# WHAT YOU NEED TO DO
In this exercise, the data must be written out exactly.

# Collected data
────
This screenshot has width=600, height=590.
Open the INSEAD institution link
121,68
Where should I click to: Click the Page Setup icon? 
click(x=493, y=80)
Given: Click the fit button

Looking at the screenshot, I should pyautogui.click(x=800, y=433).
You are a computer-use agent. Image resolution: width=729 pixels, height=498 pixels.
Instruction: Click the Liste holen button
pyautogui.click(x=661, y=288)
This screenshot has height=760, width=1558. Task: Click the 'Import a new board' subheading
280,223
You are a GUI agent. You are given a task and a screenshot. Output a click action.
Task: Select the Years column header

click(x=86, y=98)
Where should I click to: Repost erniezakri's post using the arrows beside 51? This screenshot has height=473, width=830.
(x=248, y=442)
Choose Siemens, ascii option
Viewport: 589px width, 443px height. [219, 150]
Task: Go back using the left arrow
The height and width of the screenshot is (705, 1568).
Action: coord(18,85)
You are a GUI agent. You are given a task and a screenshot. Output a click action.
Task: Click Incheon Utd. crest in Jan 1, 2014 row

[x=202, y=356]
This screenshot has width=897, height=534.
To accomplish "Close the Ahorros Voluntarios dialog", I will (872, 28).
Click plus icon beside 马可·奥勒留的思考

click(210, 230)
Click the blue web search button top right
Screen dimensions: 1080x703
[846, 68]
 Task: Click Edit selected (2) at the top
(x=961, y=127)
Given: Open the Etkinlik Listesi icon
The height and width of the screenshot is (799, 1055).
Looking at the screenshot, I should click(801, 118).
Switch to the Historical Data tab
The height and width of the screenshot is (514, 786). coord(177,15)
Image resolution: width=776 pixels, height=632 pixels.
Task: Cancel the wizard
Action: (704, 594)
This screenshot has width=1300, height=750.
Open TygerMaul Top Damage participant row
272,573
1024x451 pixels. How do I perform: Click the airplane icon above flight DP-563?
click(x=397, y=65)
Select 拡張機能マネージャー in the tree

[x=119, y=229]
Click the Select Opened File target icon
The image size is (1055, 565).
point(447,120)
────
# ANSWER AREA
This screenshot has width=600, height=590.
Open the INSEAD institution link
121,68
Where should I click to: Click the Page Setup icon? 
click(x=493, y=80)
Given: Click the fit button

Looking at the screenshot, I should pyautogui.click(x=800, y=433).
You are a computer-use agent. Image resolution: width=729 pixels, height=498 pixels.
Instruction: Click the Liste holen button
pyautogui.click(x=661, y=288)
This screenshot has height=760, width=1558. Task: Click the 'Import a new board' subheading
280,223
You are a GUI agent. You are given a task and a screenshot. Output a click action.
Task: Select the Years column header

click(x=86, y=98)
Where should I click to: Repost erniezakri's post using the arrows beside 51? This screenshot has height=473, width=830.
(x=248, y=442)
Choose Siemens, ascii option
Viewport: 589px width, 443px height. [219, 150]
Task: Go back using the left arrow
The height and width of the screenshot is (705, 1568).
Action: coord(18,85)
You are a GUI agent. You are given a task and a screenshot. Output a click action.
Task: Click Incheon Utd. crest in Jan 1, 2014 row

[x=202, y=356]
This screenshot has width=897, height=534.
To accomplish "Close the Ahorros Voluntarios dialog", I will (872, 28).
Click plus icon beside 马可·奥勒留的思考

click(210, 230)
Click the blue web search button top right
Screen dimensions: 1080x703
[846, 68]
 Task: Click Edit selected (2) at the top
(x=961, y=127)
Given: Open the Etkinlik Listesi icon
The height and width of the screenshot is (799, 1055).
Looking at the screenshot, I should click(801, 118).
Switch to the Historical Data tab
The height and width of the screenshot is (514, 786). coord(177,15)
Image resolution: width=776 pixels, height=632 pixels.
Task: Cancel the wizard
Action: (704, 594)
This screenshot has width=1300, height=750.
Open TygerMaul Top Damage participant row
272,573
1024x451 pixels. How do I perform: Click the airplane icon above flight DP-563?
click(x=397, y=65)
Select 拡張機能マネージャー in the tree

[x=119, y=229]
Click the Select Opened File target icon
The image size is (1055, 565).
point(447,120)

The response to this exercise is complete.